As directed by Robert Z. Leonard, “The Great Ziegfeld” is an overlong (170 minutes) and overblown but ultimately mediocre as a musical movie and as a biopic of the legendary showman.

Fictionalizing the showman’s life, scribe William Anthony McGuire, probably under pressures from his supervisors, whitewashed the narrative, structuring it as a routine rags-to-riches saga, from the times that Flo was a sideshow barker to his becoming Broadway’s most extraordinary impresario, with four simultaneous hits.

The dialogue, based on William Anthony McGuire’s original screenplay, is pedestrian and cliche-ridden.  Take Ziegfeld’s line, which concludes the picture: “I’ve got to have more steps. I need more steps. I’ve got to get higher, higher!”


the_great_ziegfeld_4William Powell, who embodied the Broadway producer, was not nominated for an Oscar, perhaps because the role was too shallow for him to leave any imprint. And neither was Myrna Loy, who played Florenz’s second wife, Billie Burke, the actress who was very much alive at the time. (Powell and Loy were very popular in the 1930s with their long-running movie series “The Thin Man,” which made Loy the top box-office star in the country in 1936.)

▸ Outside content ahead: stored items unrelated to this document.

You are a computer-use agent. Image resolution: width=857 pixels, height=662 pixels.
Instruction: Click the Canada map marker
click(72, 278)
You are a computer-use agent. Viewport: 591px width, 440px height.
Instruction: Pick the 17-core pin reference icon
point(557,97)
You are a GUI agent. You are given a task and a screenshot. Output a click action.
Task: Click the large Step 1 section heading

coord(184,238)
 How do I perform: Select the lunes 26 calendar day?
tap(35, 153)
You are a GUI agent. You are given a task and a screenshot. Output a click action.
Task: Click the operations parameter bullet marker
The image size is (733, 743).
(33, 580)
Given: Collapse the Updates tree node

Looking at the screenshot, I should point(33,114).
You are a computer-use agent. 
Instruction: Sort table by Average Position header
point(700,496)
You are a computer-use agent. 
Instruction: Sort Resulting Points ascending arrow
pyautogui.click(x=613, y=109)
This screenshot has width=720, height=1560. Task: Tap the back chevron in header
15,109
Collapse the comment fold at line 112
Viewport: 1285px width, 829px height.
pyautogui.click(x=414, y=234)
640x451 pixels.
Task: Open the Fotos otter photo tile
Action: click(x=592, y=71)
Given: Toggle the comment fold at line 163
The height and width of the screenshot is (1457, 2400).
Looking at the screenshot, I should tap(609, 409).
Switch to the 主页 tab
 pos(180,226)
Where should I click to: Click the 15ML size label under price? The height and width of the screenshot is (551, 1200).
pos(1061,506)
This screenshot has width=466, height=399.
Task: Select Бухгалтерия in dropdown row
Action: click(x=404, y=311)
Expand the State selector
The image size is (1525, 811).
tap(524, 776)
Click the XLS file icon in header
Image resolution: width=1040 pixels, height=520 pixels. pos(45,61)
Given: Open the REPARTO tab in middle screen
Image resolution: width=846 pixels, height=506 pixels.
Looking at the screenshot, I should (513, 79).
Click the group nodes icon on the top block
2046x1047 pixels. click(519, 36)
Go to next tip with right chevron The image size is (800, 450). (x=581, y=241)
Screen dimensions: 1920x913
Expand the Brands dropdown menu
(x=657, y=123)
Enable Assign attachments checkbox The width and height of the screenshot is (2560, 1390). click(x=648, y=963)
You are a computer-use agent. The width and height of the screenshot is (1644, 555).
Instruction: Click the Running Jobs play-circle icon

Inexplicably, Luise Rainer, a routine actress whom Louis B. Mayer liked, perhaps because of her European pedigree, won the Best Actress Award for playing Ziegfeld’s first, temperamental wife, Anna Held, a role that many considered to be supporting rather lead. (In 1936, the Academy distinguished for the first time between Oscar for lead and secondary roles).  One of her few decent scenes has her calling Flo on the phone to congratulate him on his second marriage.

the_great_ziegfeld_2Along the way, there are minor pleasure to be had, though, like some entertaining production numbers, and an eye-popping cast that featured many of Ziegfeld’s real-life stars, such as Fanny Brice, even if her singing of “My Man” is strangely cut before it’s over, Ray Bolger, who would be more entertaining in “The Wizard of Oz,” and Gilda Gray, as well as actors that embodied real-life personages, such as Eddie Cantor and Will Rogers.

Detailed Plot

The son of a respected music professor, Florenz “Flo” Ziegfeld, Jr. (William Powell) aims to make his mark in showbiz. He begins by promoting Eugen Sandow (Nat Pendleton), the “world’s strongest man,” at the 1893 Chicago World’s Fair, overcoming competition of rival Billings (Frank Morgan) and his attraction, belly dancer Little Egypt, with savvy marketing.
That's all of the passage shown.